Teacher teams can increase student achievement.
According to a new report, 21st-century teaching and learning can only occur if teachers and school staff work together as a collaborative team; simple adjustments to antiquated school policies and structures that are already in place won’t help.
The research brief, titled “Team Up for 21st Century Teaching and Learning: What Research and Practice Reveal about Professional Learning,” was conducted by the National Commission on Teaching and America’s Future (NCTAF), with support the Pearson Foundation. The publication gives school policy leaders and educators an extensive review of research and case studies on innovative teaching practices currently implemented by top-performing schools.
According to Hanna Doerr, NCTAF program leader and editor of the report, the research was undertaken as a reaction to the Obama administration’s mission to have every student college and career ready, and to close the achievement gap for low-income students.
“Making these goals happen will require changes that go beyond tinkering with today’s school designs,” explains the brief. “The most critical redesign will be that of the teaching profession—the work of teachers and the way schools are staffed.”
The significance of NCTAF’s report “is that it provides research-based evidence showing that the most successful schools are those that foster collaborative team environments, as opposed to simply attempting to identify individual ‘good’ and ‘bad’ teachers,” said Randi Weingarten, president of the American Federation of Teachers, in a statement.
The brief highlights five research articles, chosen for their breadth of scope and validity, and four case studies that show innovative professional learning communities in practice.
Though each research article and case study is unique and takes into account many differing factors, NCTAF says there are key principles of effective professional learning communities that can be seen within all of the accounts:
- Shared values and goals.
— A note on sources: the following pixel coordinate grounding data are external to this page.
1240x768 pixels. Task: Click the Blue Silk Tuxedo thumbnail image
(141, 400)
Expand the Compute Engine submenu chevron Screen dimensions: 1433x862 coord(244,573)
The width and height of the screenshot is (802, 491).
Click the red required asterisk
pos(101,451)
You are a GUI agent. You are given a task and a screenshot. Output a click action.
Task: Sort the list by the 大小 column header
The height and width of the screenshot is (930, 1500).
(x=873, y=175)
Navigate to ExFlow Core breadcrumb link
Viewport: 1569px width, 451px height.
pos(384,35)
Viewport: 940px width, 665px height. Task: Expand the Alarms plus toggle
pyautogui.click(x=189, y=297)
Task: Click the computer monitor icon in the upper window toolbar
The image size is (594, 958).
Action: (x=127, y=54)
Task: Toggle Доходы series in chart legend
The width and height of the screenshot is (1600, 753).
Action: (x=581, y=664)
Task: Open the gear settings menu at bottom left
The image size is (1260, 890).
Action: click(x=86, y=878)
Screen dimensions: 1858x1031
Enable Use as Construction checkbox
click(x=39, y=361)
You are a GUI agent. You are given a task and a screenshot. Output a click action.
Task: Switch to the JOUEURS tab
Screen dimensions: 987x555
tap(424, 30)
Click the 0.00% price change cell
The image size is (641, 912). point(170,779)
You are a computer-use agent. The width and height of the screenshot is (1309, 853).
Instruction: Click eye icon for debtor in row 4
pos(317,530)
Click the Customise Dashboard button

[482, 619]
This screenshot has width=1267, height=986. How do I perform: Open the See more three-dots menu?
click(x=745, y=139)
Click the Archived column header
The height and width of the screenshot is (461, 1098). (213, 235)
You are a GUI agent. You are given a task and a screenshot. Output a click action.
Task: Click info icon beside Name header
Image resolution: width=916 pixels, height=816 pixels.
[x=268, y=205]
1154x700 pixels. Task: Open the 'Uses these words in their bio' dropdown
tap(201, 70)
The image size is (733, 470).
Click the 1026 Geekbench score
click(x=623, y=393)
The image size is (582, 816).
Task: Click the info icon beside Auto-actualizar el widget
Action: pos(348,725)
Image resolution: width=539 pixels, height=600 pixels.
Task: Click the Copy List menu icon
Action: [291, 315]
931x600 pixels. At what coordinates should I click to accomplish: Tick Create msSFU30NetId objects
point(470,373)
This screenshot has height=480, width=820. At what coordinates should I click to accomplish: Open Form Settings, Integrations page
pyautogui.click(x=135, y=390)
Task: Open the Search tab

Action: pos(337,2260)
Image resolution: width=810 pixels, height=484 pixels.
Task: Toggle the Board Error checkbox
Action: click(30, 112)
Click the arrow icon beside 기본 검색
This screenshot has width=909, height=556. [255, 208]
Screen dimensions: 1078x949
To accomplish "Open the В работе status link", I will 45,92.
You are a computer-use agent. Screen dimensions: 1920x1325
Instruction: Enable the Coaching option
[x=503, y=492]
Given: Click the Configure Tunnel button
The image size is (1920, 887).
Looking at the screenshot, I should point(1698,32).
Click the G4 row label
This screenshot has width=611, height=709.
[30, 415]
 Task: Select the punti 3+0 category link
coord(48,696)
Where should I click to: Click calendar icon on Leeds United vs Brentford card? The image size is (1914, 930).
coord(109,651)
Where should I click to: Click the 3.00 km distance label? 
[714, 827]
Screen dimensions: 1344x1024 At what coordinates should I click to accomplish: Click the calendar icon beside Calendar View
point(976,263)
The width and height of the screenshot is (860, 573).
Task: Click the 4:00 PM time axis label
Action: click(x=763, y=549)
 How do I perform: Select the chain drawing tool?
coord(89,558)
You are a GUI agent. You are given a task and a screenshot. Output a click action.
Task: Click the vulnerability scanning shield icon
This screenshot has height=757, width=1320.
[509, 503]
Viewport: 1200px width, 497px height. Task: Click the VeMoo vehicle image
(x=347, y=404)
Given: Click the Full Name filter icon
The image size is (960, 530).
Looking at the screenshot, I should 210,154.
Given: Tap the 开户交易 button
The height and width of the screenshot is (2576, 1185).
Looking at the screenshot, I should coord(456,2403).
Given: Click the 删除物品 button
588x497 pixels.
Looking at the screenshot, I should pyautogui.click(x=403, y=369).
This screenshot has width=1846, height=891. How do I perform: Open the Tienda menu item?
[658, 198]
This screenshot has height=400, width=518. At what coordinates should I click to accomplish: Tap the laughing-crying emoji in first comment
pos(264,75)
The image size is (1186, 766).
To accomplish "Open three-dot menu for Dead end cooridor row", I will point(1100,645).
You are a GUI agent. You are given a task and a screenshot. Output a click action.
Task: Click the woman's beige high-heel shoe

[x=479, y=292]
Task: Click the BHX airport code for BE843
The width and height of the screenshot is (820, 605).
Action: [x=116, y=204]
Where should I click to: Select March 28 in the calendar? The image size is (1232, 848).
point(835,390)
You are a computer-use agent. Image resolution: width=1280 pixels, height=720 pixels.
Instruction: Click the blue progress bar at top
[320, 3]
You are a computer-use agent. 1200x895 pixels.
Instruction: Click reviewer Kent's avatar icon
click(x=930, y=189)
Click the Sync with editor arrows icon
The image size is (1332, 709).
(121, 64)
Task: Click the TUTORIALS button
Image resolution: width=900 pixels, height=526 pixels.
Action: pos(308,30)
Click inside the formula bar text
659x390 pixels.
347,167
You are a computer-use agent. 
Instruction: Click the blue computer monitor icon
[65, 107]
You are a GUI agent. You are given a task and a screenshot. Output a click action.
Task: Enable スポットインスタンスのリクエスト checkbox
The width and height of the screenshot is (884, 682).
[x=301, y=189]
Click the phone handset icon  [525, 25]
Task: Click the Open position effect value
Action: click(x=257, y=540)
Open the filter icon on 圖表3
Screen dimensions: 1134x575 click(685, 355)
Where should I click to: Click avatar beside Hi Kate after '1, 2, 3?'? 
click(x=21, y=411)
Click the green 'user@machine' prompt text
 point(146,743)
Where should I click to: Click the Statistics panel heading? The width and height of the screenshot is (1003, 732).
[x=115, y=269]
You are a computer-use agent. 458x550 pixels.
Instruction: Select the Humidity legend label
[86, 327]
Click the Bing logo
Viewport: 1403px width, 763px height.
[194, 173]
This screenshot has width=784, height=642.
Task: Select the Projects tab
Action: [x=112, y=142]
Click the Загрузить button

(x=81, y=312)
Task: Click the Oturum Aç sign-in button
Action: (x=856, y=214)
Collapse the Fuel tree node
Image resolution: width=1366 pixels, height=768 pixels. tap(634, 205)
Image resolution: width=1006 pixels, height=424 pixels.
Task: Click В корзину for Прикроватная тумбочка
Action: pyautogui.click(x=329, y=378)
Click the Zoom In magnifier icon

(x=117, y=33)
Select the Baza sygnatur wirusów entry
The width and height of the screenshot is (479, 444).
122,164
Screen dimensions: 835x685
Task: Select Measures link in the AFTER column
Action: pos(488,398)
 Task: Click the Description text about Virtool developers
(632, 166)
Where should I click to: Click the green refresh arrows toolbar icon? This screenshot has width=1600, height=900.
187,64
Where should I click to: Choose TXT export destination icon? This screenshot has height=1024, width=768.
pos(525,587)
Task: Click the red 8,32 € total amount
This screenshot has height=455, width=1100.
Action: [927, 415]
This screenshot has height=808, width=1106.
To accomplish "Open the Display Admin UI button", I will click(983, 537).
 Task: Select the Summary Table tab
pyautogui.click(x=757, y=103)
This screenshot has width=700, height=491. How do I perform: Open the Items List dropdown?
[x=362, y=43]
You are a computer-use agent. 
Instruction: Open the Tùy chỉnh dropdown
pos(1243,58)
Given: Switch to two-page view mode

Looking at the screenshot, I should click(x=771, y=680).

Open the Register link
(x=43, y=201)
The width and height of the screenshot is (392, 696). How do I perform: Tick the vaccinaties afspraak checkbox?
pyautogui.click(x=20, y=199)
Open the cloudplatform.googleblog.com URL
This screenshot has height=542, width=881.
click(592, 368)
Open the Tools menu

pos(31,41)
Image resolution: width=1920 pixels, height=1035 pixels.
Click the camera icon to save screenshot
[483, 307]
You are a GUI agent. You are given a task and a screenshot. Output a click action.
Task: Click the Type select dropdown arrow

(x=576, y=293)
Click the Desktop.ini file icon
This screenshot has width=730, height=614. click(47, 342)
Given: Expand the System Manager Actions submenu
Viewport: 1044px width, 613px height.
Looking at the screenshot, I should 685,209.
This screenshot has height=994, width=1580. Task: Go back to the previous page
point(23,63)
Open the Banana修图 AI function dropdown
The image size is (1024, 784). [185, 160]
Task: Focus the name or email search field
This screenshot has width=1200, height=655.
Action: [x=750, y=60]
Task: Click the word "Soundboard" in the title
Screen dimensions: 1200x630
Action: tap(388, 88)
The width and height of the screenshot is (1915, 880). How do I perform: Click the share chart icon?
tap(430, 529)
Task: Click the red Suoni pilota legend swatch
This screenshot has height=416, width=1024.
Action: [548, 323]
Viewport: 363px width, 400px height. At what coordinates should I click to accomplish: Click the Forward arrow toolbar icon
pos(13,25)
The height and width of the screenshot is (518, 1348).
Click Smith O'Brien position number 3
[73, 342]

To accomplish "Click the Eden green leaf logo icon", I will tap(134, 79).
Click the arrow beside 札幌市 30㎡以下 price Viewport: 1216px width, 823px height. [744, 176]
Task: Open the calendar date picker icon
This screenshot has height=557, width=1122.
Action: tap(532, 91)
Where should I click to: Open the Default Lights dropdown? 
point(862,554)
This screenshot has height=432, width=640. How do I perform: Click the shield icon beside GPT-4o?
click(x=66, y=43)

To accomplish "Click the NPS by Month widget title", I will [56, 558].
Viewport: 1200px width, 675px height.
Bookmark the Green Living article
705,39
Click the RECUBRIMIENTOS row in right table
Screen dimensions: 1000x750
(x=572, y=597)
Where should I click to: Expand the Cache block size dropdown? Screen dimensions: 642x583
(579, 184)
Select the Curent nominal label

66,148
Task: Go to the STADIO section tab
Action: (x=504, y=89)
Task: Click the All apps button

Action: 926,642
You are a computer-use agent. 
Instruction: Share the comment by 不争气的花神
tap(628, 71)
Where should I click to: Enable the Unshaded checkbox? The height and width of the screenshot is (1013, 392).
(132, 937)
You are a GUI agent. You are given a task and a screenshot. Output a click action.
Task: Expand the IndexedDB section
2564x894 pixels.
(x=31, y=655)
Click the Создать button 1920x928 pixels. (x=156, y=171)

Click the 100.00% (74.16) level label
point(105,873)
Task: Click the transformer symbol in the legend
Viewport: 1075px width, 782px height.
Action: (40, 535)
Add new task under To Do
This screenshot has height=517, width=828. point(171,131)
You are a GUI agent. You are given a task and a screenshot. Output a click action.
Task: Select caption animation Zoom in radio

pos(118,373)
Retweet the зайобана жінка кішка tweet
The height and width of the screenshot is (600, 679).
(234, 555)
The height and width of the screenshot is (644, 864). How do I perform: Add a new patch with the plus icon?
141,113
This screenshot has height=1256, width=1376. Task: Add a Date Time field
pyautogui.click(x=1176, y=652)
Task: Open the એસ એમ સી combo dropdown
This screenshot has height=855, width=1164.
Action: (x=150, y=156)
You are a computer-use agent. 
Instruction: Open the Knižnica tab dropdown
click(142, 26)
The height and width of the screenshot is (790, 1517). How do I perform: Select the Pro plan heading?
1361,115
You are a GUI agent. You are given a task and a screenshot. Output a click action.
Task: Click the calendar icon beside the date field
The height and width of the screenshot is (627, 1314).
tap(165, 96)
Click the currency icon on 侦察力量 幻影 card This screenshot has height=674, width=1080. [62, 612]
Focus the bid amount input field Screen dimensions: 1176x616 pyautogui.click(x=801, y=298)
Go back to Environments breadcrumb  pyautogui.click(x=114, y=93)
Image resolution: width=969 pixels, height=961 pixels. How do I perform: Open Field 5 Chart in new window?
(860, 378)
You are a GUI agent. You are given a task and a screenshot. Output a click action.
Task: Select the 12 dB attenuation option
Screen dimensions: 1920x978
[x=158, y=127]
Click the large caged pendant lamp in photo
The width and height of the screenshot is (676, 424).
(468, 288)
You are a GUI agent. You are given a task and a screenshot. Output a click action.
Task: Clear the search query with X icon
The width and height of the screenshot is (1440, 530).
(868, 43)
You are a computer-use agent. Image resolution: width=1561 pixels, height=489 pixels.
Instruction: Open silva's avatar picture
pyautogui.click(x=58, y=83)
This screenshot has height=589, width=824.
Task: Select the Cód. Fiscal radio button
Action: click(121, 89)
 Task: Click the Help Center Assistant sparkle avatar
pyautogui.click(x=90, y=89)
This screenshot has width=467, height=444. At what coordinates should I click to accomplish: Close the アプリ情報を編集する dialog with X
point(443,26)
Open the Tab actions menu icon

The team should have a shared vision of the capabilities of students and teachers. Its members should clearly identify a problem around which the learning team can come together, with an ultimate goal of improving student learning.
- Collective responsibility. Team members should have shared and appropriately differentiated responsibilities based on their experience and knowledge levels. There should be a mutual accountability for student achievement among all members of the learning team.
- Authentic assessment. Teachers in the community should hold themselves collectively accountable for improving student achievement, by using assessments that give them real-time feedback on students learning and teaching effectiveness.
- Self-directed reflection. Teams should establish a feedback loop of goal-setting, planning, standards, and evaluation, driven by the needs of both teachers and students.
- Stable settings. The best teams cannot function within a dysfunctional school. Effective teams require dedicated time and space for their collaborative work to take place. This requires the support, and occasionally, positive pressure from school leadership.
- Strong leadership support. Successful teams are supported by their school leaders, who build a climate of openness and trust in the school, empower teams to make decisions based on student needs, and apply appropriate pressure to perform.
“Overall, the studies show us that when teachers are given the time and tools to collaborate, they become life-long learners, their instructional practice improves, and they are ultimately able to increase student achievement far beyond what any of them could accomplish alone,” says the brief.